» Job: Copy the entries below word for word, starting with the line that contains "Toggle Auto Scale for the band" and continuing through the last line of the entries.

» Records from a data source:

--- start ---

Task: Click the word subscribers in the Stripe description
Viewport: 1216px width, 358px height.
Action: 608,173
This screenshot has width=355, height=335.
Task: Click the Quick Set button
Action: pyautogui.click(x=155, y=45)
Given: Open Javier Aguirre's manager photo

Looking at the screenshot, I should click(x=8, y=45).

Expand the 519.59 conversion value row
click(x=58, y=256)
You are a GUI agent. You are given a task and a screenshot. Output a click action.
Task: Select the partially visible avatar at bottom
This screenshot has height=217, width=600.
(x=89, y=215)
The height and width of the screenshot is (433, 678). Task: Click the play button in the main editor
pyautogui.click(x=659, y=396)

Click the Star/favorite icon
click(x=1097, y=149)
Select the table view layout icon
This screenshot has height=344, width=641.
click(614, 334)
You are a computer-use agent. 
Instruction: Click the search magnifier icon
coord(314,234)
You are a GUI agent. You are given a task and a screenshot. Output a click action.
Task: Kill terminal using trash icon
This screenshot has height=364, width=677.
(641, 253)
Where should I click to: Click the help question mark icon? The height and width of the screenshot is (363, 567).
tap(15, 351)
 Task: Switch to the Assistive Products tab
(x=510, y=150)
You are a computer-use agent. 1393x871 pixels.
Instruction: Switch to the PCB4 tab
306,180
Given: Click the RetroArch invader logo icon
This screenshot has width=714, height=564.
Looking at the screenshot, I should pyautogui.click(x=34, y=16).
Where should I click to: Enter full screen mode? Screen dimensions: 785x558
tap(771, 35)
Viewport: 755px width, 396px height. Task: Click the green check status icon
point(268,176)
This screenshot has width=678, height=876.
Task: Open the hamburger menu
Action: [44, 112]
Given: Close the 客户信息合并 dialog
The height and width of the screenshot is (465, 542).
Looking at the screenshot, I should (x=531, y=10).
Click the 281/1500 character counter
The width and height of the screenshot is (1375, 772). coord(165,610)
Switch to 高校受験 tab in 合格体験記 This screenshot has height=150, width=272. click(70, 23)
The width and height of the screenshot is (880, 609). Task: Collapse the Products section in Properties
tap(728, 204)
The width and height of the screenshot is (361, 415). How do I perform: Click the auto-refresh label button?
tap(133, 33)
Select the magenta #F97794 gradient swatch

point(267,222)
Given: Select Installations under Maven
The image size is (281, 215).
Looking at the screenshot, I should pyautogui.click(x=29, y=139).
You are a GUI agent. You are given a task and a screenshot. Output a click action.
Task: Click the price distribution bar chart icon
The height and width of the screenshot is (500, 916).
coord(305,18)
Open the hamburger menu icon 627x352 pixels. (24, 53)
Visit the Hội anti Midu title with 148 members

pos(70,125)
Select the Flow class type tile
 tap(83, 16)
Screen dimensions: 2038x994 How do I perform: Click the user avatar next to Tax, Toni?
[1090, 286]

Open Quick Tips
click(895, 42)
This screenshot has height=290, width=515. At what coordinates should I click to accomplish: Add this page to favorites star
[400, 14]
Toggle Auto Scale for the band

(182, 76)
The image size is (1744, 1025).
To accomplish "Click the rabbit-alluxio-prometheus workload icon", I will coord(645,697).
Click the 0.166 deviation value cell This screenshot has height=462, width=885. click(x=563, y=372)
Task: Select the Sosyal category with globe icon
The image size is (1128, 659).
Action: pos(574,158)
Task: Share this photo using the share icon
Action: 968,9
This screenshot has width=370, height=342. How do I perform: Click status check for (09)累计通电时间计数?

--- end ---

» Full output:
Toggle Auto Scale for the band

(182, 76)
The image size is (1744, 1025).
To accomplish "Click the rabbit-alluxio-prometheus workload icon", I will coord(645,697).
Click the 0.166 deviation value cell This screenshot has height=462, width=885. click(x=563, y=372)
Task: Select the Sosyal category with globe icon
The image size is (1128, 659).
Action: pos(574,158)
Task: Share this photo using the share icon
Action: 968,9
This screenshot has width=370, height=342. How do I perform: Click status check for (09)累计通电时间计数?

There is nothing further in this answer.